→ TASK REQUIREMENTS: In the passage about life after cancer, what two things does the writer say remain now that months have turned to years?

→ TEXT PROVIDED:
· · · · · · ·
As the months have now turned to years and I’m still around (and still a slacker mom, after all, come to find out,) what remains is twofold: 1) a sense of urgency to make every moment “count.” And 2) immense guilt that I can’t live at that high-octane frenzy for very long before growing too weary and giving up. So I live in this bizarre half-world (populated by wierdos like Eliza) where I’m known to go all manic sometimes out of fear that the cancer is going to come back; where there are days when I really just don’t make the most of every moment, because I’m too tired; where, while we look normal, we who live on the planet feel like we’ve got an extra limb or two, or a third eye because we’re removed and apart due to the cancer schmancer. While it’s lonely here, please don’t visit. I don’t want to share this hazy netherworld with anyone else. It’s too dark, too scary, too tragic. Plus, you have to have a third eye or one enormous bicep, and we’d feel bad that you took it literally, the whole weirdo thing.
· · · · · · ·
(Saved entries)
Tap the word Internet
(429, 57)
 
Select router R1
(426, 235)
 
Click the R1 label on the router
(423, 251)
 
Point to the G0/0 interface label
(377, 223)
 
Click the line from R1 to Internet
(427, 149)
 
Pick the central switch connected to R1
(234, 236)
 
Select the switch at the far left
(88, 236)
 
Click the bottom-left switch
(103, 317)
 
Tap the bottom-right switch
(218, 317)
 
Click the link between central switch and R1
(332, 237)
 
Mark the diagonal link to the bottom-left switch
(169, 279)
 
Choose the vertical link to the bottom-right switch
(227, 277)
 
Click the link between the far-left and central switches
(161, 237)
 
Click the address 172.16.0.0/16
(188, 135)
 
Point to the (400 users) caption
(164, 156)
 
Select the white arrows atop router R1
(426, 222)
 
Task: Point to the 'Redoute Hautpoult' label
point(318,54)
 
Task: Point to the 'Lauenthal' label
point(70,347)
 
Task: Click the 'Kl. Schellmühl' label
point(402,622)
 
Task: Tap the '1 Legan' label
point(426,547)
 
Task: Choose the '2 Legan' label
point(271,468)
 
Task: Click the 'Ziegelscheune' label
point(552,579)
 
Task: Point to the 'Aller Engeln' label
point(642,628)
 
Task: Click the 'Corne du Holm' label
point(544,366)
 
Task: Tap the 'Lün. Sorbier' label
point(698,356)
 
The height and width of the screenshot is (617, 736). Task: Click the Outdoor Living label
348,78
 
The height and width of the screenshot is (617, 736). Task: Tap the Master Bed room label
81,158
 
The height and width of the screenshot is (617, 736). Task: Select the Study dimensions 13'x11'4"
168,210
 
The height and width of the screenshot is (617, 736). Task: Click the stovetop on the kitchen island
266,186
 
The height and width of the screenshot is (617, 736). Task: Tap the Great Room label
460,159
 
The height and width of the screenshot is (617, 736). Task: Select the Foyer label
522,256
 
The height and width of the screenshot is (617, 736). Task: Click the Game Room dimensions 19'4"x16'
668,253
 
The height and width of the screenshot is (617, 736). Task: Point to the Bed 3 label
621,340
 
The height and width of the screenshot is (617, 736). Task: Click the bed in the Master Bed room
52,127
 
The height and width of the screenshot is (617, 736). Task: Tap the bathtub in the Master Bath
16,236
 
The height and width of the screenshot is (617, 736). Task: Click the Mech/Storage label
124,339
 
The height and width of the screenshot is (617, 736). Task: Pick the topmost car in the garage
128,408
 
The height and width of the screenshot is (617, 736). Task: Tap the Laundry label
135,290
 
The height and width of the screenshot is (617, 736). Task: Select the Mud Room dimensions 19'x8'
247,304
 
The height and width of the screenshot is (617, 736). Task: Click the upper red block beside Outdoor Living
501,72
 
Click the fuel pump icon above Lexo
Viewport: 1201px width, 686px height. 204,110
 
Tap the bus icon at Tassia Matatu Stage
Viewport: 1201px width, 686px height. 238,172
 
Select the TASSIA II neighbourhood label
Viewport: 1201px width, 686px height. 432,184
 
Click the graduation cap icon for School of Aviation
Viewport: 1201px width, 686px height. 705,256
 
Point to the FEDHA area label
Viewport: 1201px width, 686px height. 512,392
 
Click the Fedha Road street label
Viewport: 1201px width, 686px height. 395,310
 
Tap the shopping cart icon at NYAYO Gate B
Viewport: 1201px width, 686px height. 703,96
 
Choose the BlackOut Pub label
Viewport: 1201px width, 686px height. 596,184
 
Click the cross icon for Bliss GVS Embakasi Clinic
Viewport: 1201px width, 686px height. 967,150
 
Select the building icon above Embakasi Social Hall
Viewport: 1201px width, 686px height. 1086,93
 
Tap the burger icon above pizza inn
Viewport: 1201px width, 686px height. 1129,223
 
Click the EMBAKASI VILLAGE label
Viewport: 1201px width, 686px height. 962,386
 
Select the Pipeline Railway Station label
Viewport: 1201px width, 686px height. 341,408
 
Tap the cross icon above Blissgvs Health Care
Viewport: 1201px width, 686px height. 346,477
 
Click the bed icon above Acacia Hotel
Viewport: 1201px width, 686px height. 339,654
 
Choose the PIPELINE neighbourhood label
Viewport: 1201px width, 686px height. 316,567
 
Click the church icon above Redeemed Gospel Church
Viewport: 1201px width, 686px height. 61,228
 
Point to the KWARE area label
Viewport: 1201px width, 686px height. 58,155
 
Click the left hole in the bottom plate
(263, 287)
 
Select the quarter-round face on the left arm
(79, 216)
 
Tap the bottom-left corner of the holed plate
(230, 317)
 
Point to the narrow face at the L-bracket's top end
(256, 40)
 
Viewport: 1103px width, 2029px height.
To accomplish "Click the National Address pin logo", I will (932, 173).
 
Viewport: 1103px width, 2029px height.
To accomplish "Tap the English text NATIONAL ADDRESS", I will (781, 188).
· · · · · · ·
→ EXERCISE ANSWER: A sense of urgency to make every moment "count," and immense guilt at being unable to keep up that high-octane frenzy for long before growing too weary and giving up.